Page excerpt —
_ _ _ _ _ _ _

Peroxisomal support of mitochondrial respiratory efficiency promotes ER stress survival

Endoplasmic reticulum stress (ERS) occurs when cellular demand for protein folding exceeds the capacity of the organelle. Adaptation and cell survival in response to ERS requires a critical contribution by mitochondria and peroxisomes. During ERS responses, mitochondrial respiration increases to ameliorate reactive oxygen species (ROS) accumulation. We now show in yeast that peroxisome abundance also increases to promote an adaptive response. In pox1 Delta cells, which are defective in peroxisomal beta-oxidation of fatty acids, the respiratory response to ERS is impaired and ROS accrues. However, the respiratory response to ERS is rescued and ROS production is mitigated in pox1 Delta cells overexpressing Mpc1, the mitochondrial pyruvate carrier that provides another source of acetyl CoA to fuel the tricarboxylic acid cycle and oxidative phosphorylation. Using proteomics, select mitochondrial proteins were identified that undergo upregulation upon ERS to remodel the respiratory machinery. The abundance of several peroxisome-based proteins was also increased, corroborating the role of peroxisomes in ERS adaptation. Finally, ERS stimulates assembly of respiratory complexes into higher-order supercomplexes, underlying increased electron transfer efficiency. Our results highlight peroxisomal and mitochondrial support for ERS adaptation to favor cell survival.

Automated summary

Endoplasmic reticulum stress (ERS) occurs when cellular demand for protein folding exceeds the capacity of the organelle. Adaptation and cell survival in response to ERS require the contribution of mitochondria and peroxisomes. Our study in yeast shows that during ERS, both mitochondrial respiration and peroxisome abundance increase to promote an adaptive response.

_ _ _ _ _ _ _

Material shown —
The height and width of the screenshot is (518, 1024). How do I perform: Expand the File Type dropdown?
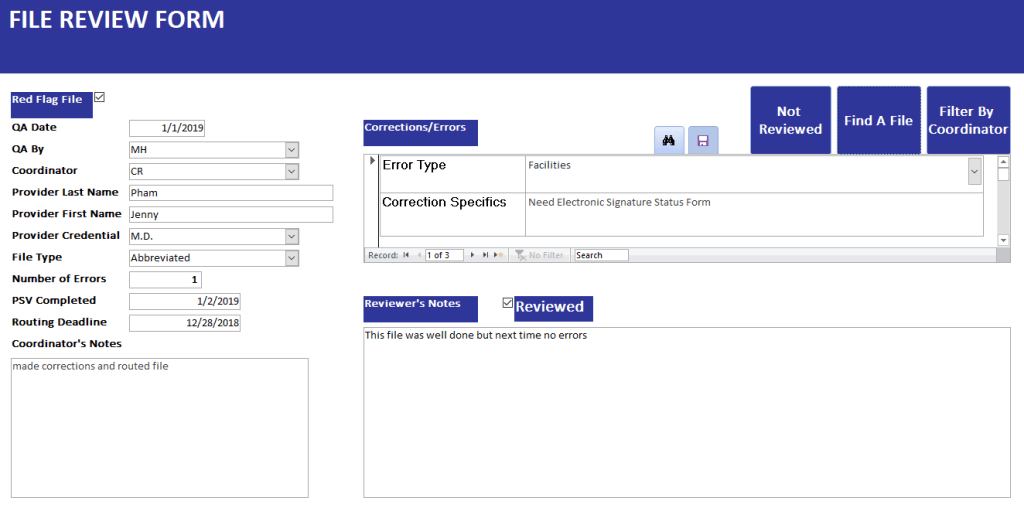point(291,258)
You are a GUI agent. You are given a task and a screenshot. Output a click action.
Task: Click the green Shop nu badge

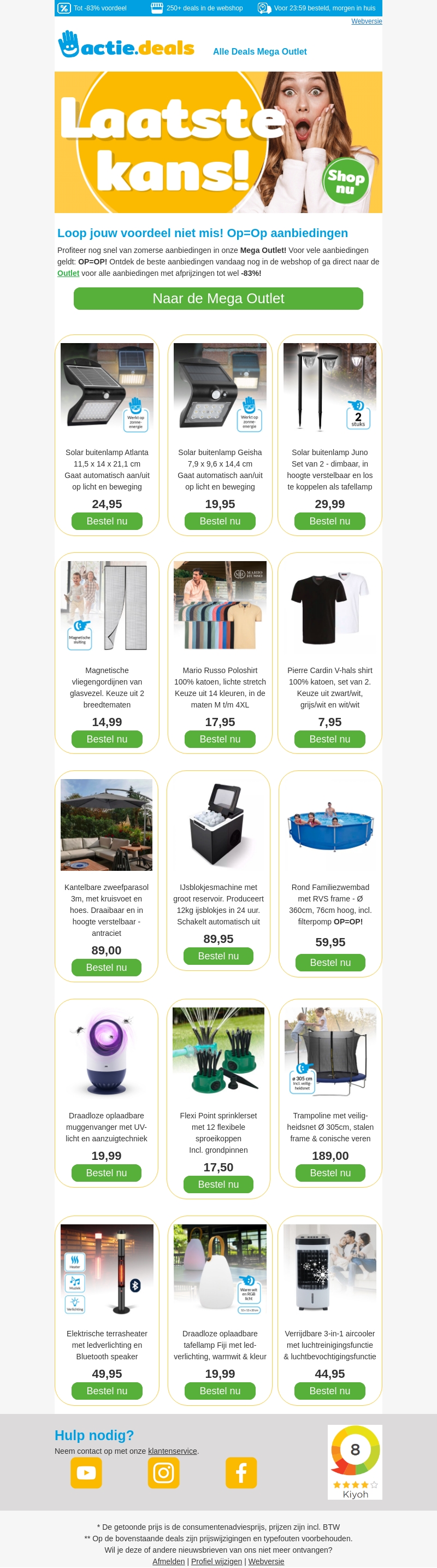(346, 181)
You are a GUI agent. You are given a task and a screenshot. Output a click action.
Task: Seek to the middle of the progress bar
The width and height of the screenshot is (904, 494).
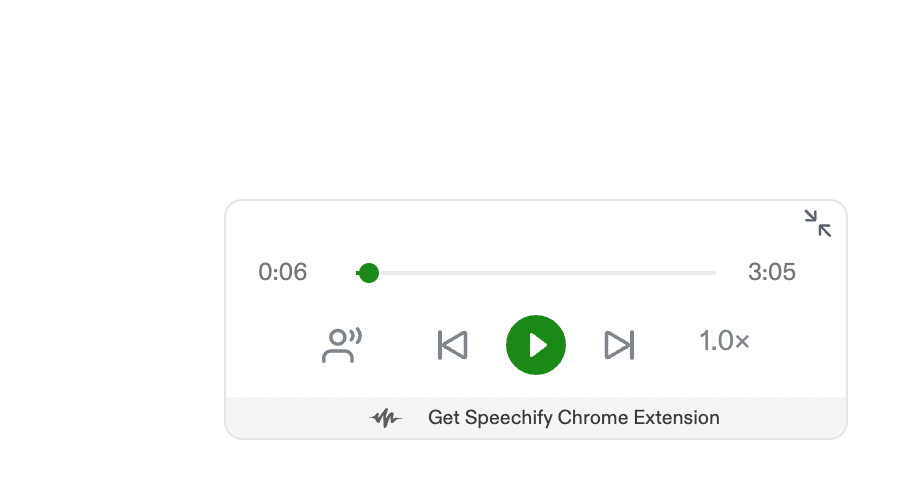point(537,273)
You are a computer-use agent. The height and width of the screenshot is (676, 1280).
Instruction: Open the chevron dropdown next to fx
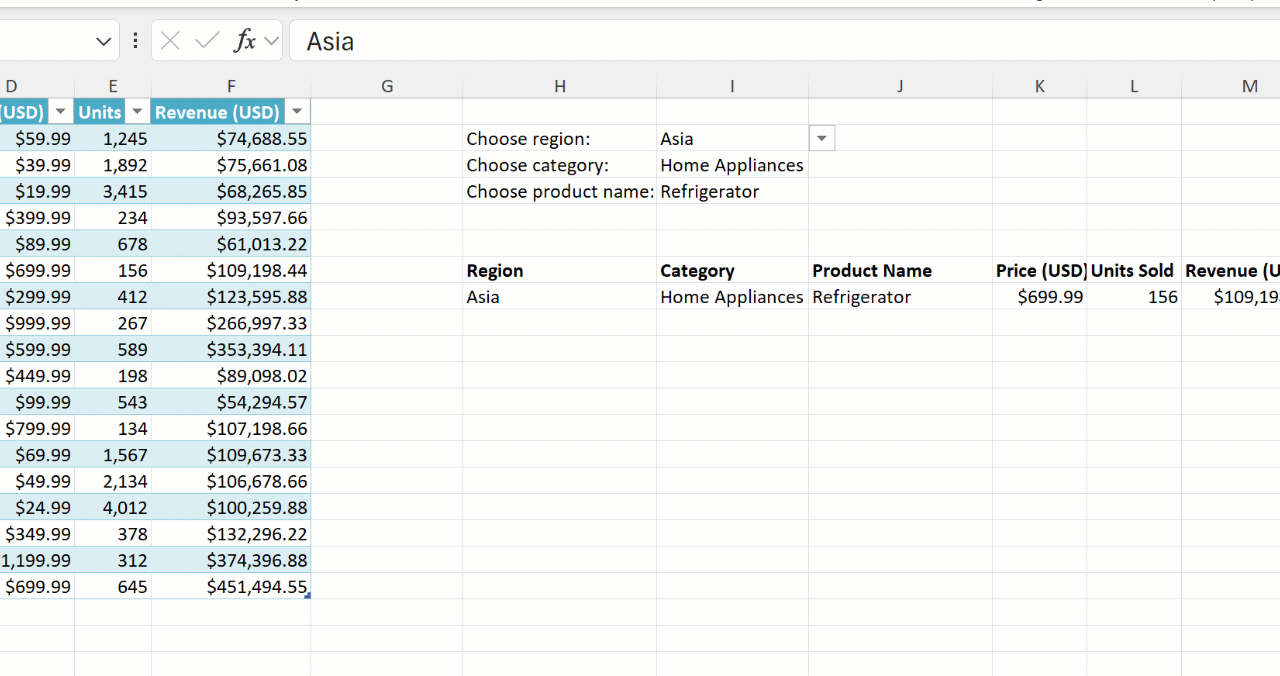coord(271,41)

_ _ _ _ _ _ _

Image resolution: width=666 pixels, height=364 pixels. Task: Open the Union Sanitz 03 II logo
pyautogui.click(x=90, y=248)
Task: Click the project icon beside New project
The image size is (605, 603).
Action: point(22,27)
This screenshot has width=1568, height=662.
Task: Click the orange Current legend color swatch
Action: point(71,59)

_ _ _ _ _ _ _

Assignment — In the page excerpt on ER stress survival, which protein's overexpression rescues the respiratory response to ERS in pox1 Delta cells?

Written response — Mpc1, the mitochondrial pyruvate carrier.